### Document segment
============
Update 3: All primes $a_0\ge29$ seem to either have infinite cycles or finite non-terminating cycles that converge to infinite cycles of other primes. More examples added at the end of the post (visualized as graphs). Also, renamed the post.

Update 2: I've found it can be shown that $29$ and $31$ will never terminate. I believe the same can be done for all other primes. Explanation is added at the end of the post.

Update 1: Turns out my initial question is a degenerate case of a broader observation. The broader observation ("Conjecture") is added at the bottom of the post.



Defining the sequence

Pick any starting number $a_0\in\mathbb N$ on the number line.

At $n$th step (starting at step $n=1$ on your starting number):

  • jump $a_0+n$ numbers to the right (add $a_0+n$) if current number is not composite
  • jump $a_0+n$ numbers to the left (subtract $a_0+n$) if current number is composite
  • If $a_0\lt0$, then reverse the condition (subtract for not composite and add for composite).
  • If $a_0=0$, you stop jumping.

By "not composite", it is meant "prime or one" (zero is stopping condition).

For example, If we start with $a_0=6$, we have $(6)-7\rightarrow(-1)-8\rightarrow(-9)+9\rightarrow0$.

This process can be defined as:

Pick a starting number $a_0\in\mathbb N$ and define a sequence: $a_{n+1}=$

$$ \begin{cases} a_{n}+(a_0+n+1), & \text{if $a_n>0$ and $a_n$ is not composite or $a_n<0$ and $|a_n|$ is composite} \\ a_{n}-(a_0+n+1), & \text{if $a_n<0$ and $|a_n|$ is not composite or $a_n>0$ and $a_n$ is composite} \\ 0, & \text{if $a_n=0$} \end{cases} $$

"Not composite" in the above definition means that it "is prime or is $1$".
"Composite" is then "not prime and not one", while zero ends the sequence.

If there exists $k\in\mathbb N$ such that $a_k=0$, then we say the sequence terminates (converges to $0$).
============
### Goal of the exercise
Reproduce the stretch of the post on the prime-and-composite jumping sequence from "Pick a starting" through "(converges to $0$).".

### Data excerpt
============
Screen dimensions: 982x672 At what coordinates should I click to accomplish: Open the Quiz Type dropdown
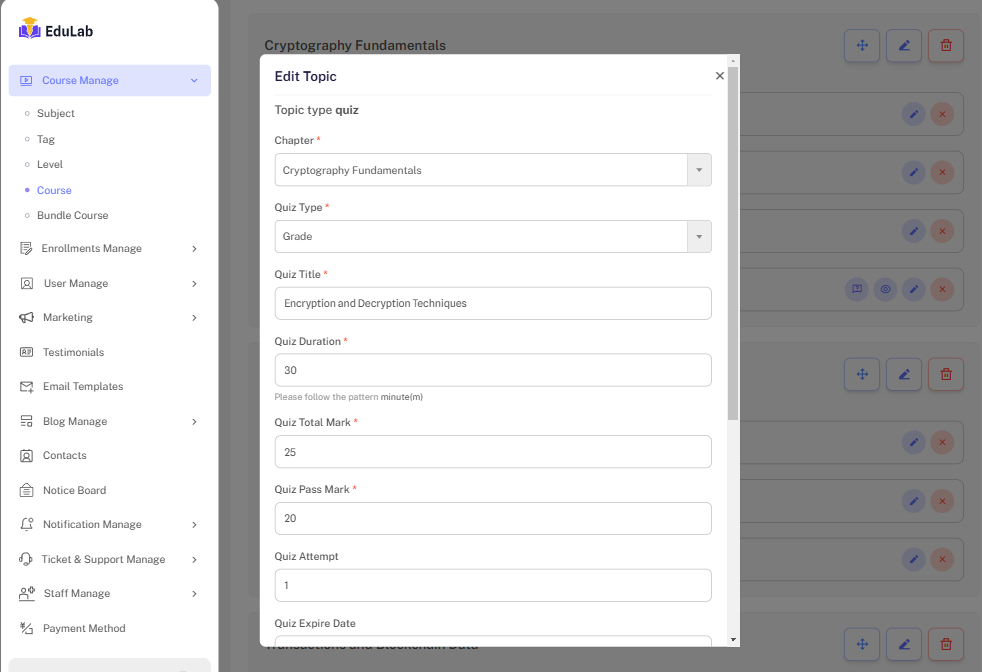tap(492, 237)
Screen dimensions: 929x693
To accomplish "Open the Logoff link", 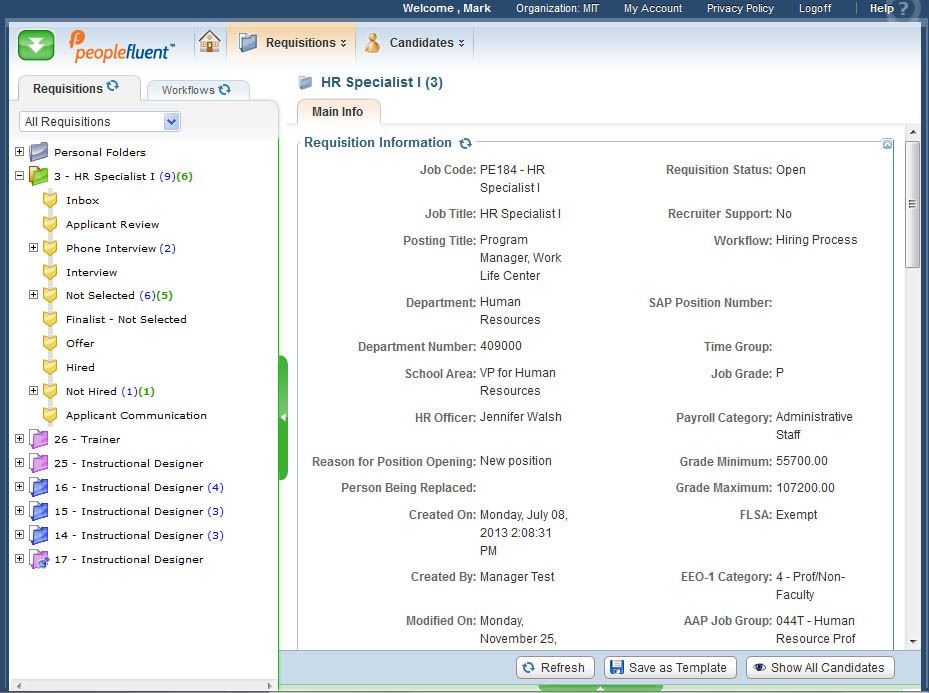I will 813,8.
============
### Solution
Pick a starting number $a_0\in\mathbb N$ and define a sequence: $a_{n+1}=$

$$ \begin{cases} a_{n}+(a_0+n+1), & \text{if $a_n>0$ and $a_n$ is not composite or $a_n<0$ and $|a_n|$ is composite} \\ a_{n}-(a_0+n+1), & \text{if $a_n<0$ and $|a_n|$ is not composite or $a_n>0$ and $a_n$ is composite} \\ 0, & \text{if $a_n=0$} \end{cases} $$

"Not composite" in the above definition means that it "is prime or is $1$".
"Composite" is then "not prime and not one", while zero ends the sequence.

If there exists $k\in\mathbb N$ such that $a_k=0$, then we say the sequence terminates (converges to $0$).